# health insurance



## sofia m (Oct 27, 2011)

hi!
I came to germany about 2 months ago now with my boyfriend. I started working but unexpectadly had a pregnancy and I stopped. I did have an insurance from my job, I live permanently at a house that for some reasons I can't register to the townhall that I stay there. So I suppose that my condition is very difficult. My boyfriend also doesn't have a health insurance yet and my greek insurance in Greece ended this month. Is it possible to do something?I have asked some places what I could do and what they told me is to find a home to rent so we could register to the townhall but can you rent a home if you dont have a job legally?and then if we get married I could have his insurance.Is there something else any other solution?
Thanks!


----------



## ALKB (Jan 20, 2012)

Why did you stop working? They are not supposed to be able to fire you due to pregnancy. Or do you have a high risk pregnancy?

Usually you could work until six weeks before the due date and would be paid at your salary level until eight weeks after delivery. After that you´d be entitled to Elterngeld and possibly social security.

It is very tricky to get health insurance without being employed and you are only entitled to free family insurance if you are married and your partner is working.

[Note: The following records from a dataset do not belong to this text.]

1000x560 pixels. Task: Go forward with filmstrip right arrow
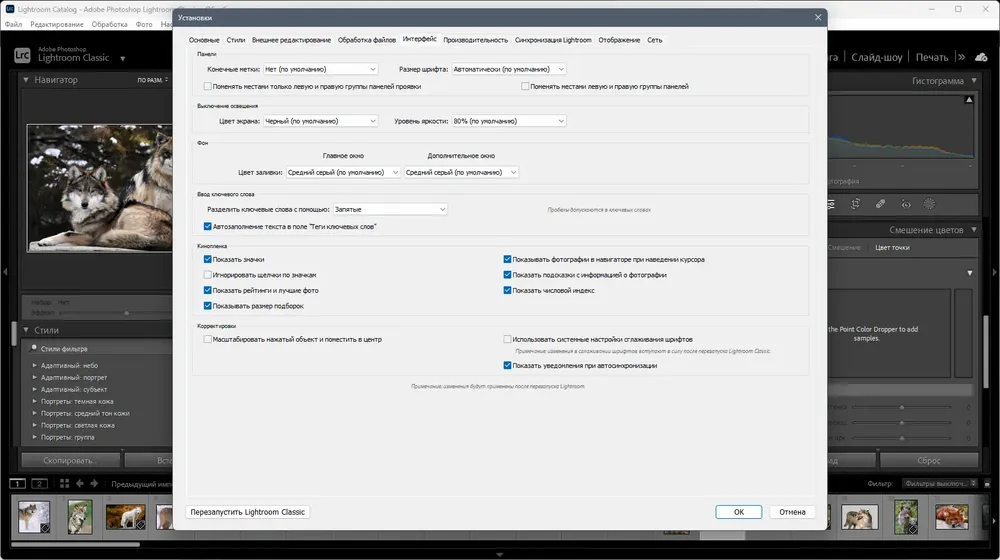click(94, 483)
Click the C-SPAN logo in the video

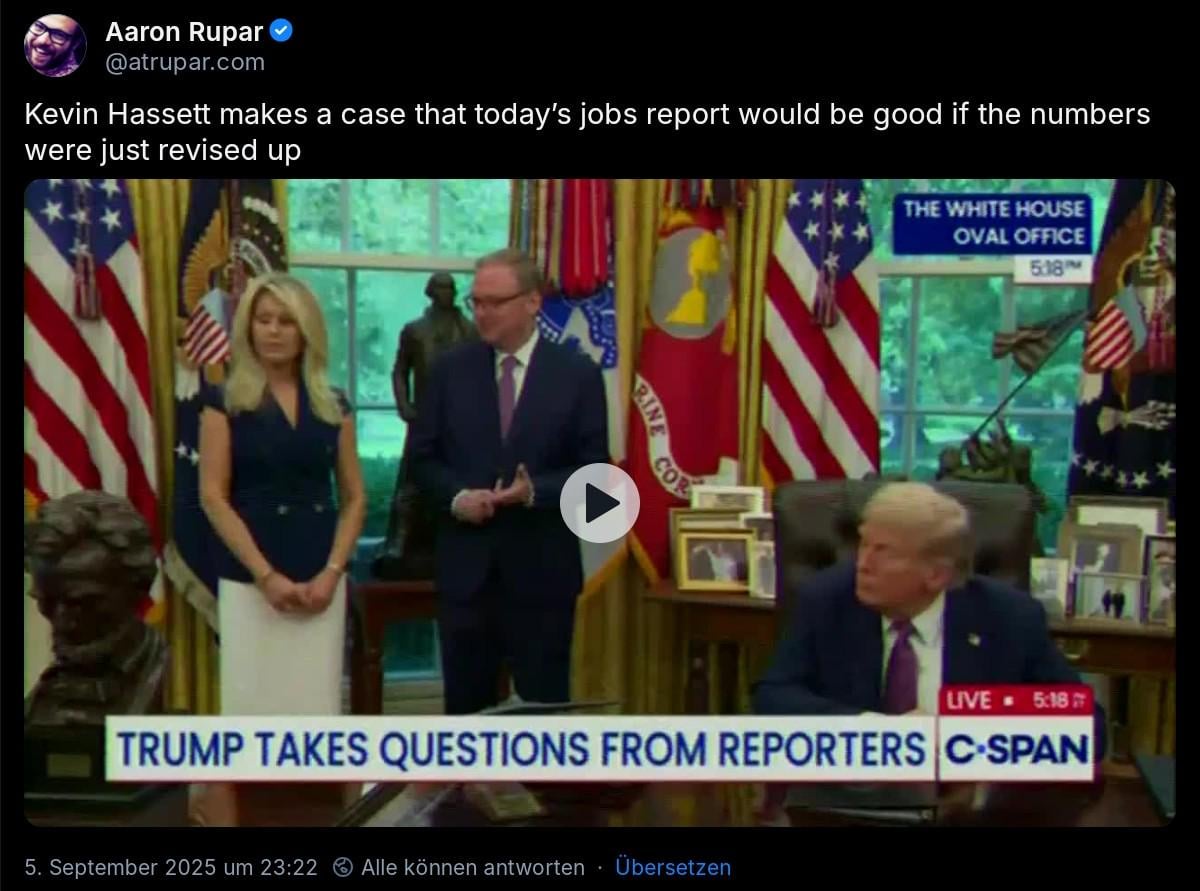click(1015, 748)
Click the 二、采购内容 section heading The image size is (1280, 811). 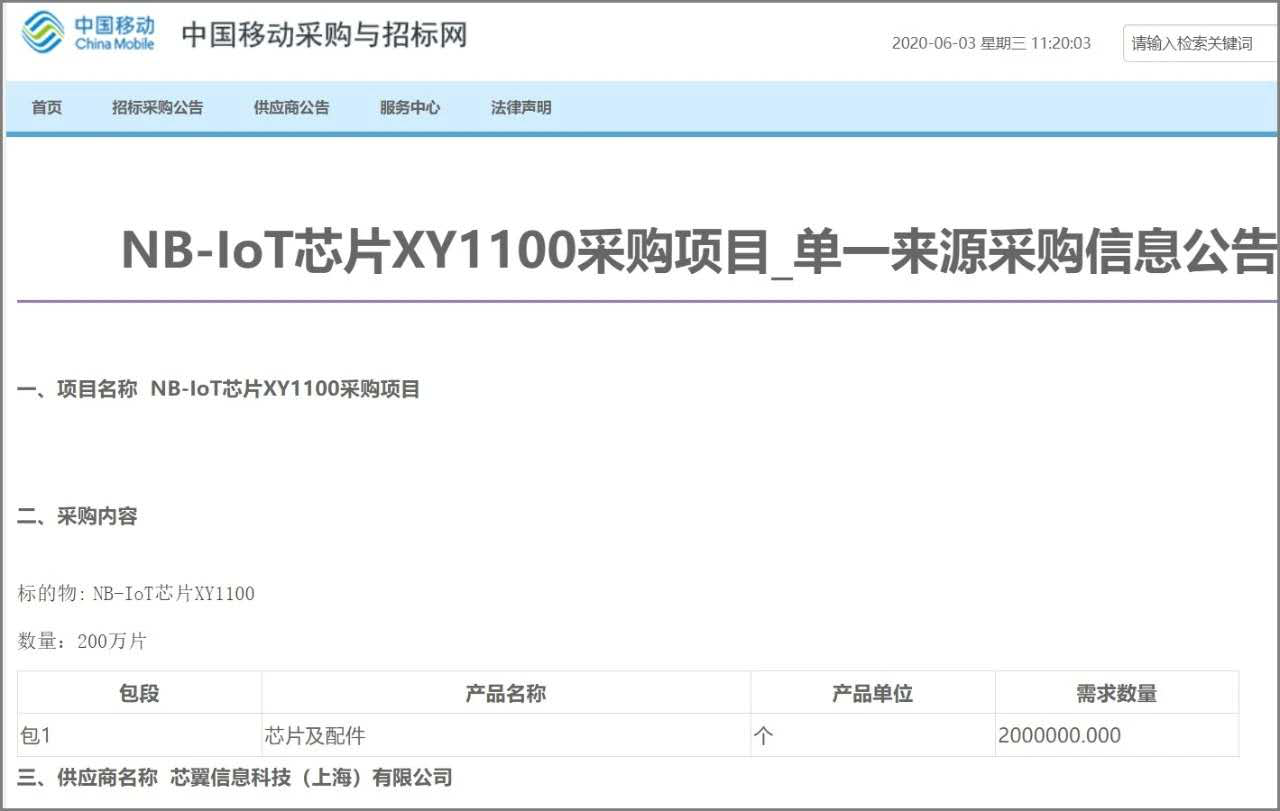click(x=77, y=516)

Try to find a Solzialmedizinischer Dienst. They should be listed on internet. A local Bürgerbüro could also point you in the right direction. The sozialmedizinische Dienste are free and independent of the authorities, they help you to fill in forms and can advise on charities and foundations that might be able to help in your situation.

Why can´t you register your address where you are living now?

There is no law stopping you to rent an apartment without being employed but I doubt that a landlord would give you a rental contract without a guarantor in that case.


----------